In contrast with open surgery, conventional laparoscopy has two main difficulties in making a tubular stomach. First, the suturing is technically demanding and time-consuming, and robotic surgery can largely overcome this difficulty. The second difficulty is that trimming the stomach along the C-shaped greater curvature inside the abdomen is more difficult than achieving the equivalent operation along the stretched curvature in open procedures. We used two techniques to adjust the direction of the stapler to keep the cutting edge parallel to the greater curvature during tubularization of the stomach. One was to use polyester tape to pull the stomach without damage, and then carefully adjust the relative position of the stapler and stomach to obtain a tubular stomach with the desired width. The second was to select the assistant port under the right costal margin and robotic arm 1 port in the left abdomen as the entrance of the linear stapler to ensure that the cutting direction was the same as the direction of the greater gastric curve.

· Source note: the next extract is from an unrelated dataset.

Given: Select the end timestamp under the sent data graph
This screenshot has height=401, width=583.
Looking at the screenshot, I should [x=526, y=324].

According to the literature, robotic intrathoracic anastomosis can be completed by hand-sewn, linear, and circular staplers (13-17). In the early stage of the Ivor Lewis RAMIE learning curve, we mainly used the linear stapler to perform a semi-mechanical side-to-side anastomosis. After trying 12 cases, we changed to use the circular stapler for two reasons. One was that the patients we included were diagnosed with lower esophageal cancer or esophagogastric junction tumor, which needed partial proximal gastrectomy, while the side-to-side anastomosis required a longer tubular stomach than the end-to-side anastomosis required. The second reason was that anastomotic leakage occurred in two of our 12 patients. We believe that this may have been due to the need for a longer length of the esophageal end in the side-to-side anastomosis, which may result in the poor blood supply of the anastomosis. Moreover, after end-to-side anastomosis with a circular stapler, the tissues that underwent purse-string suturing and gastrostomy were all removed, thereby reducing the risk of anastomotic complications caused by complicated operations.

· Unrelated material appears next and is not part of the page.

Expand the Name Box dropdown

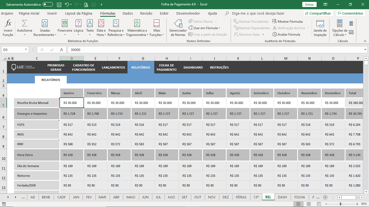26,50
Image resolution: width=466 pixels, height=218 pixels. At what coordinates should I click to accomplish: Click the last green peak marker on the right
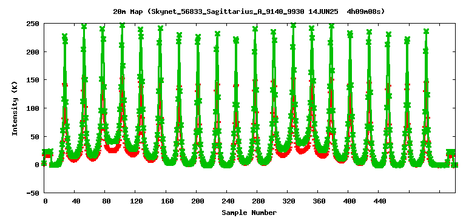426,31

The site of the small incision that introduced the stapler was also an important consideration to facilitate anastomosis construction. According to our experience, it is more convenient to adjust the angle between the stapler and the anvil when the stapler is introduced at a lower position in the chest. So, we chose the floating rib to make the small incision, which had a larger gap between the ribs to allow for smooth placement of the stapler. Also, the small incision was generally selected posterior to the scapular line. If located too far forward, it would be liable to collide with the robotic arms; if located too far backward, it would only allow for a limited range of motion due to the vertebrae.
In brief, we described our initial experience in reconstruction of the alimentary tract in the Ivor Lewis RAMIE. Our clinical data indicate that robot-assisted surgery may be a safe and feasible alternative to open and endoscopic Ivor Lewis Esophagectomy, partly owing to the accuracy in manipulation and ergonomic advantage in the robotic surgeries. Nevertheless, because of the limitations in our study, which included a small sample size and short follow-up time, it is advisable that larger comparative studies be conducted to further analyze the role of Ivor Lewis RAMIE on safety, effectiveness, and long-term survival.

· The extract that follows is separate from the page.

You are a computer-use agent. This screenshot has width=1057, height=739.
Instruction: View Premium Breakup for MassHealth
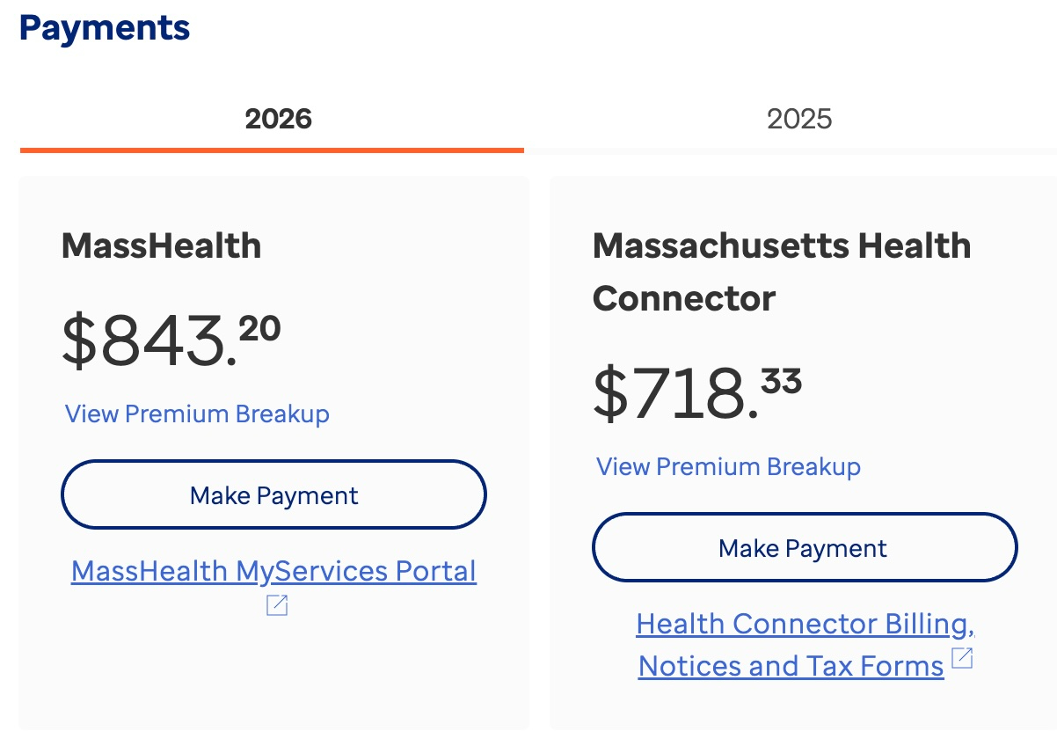pos(197,413)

Funding: This study was supported by grants from Chengdu City Science and Technology Project of China (No. 0040205301E42) and the National Key Research Project of China (No. 2017YFC0113502).
Conflicts of Interest: The authors have no conflicts of interest to declare.
Ethical Statement: This study was approved by the Ethics Committee of West China Hospital, Sichuan University (No. 2017-239). Written informed consents were obtained from all patients.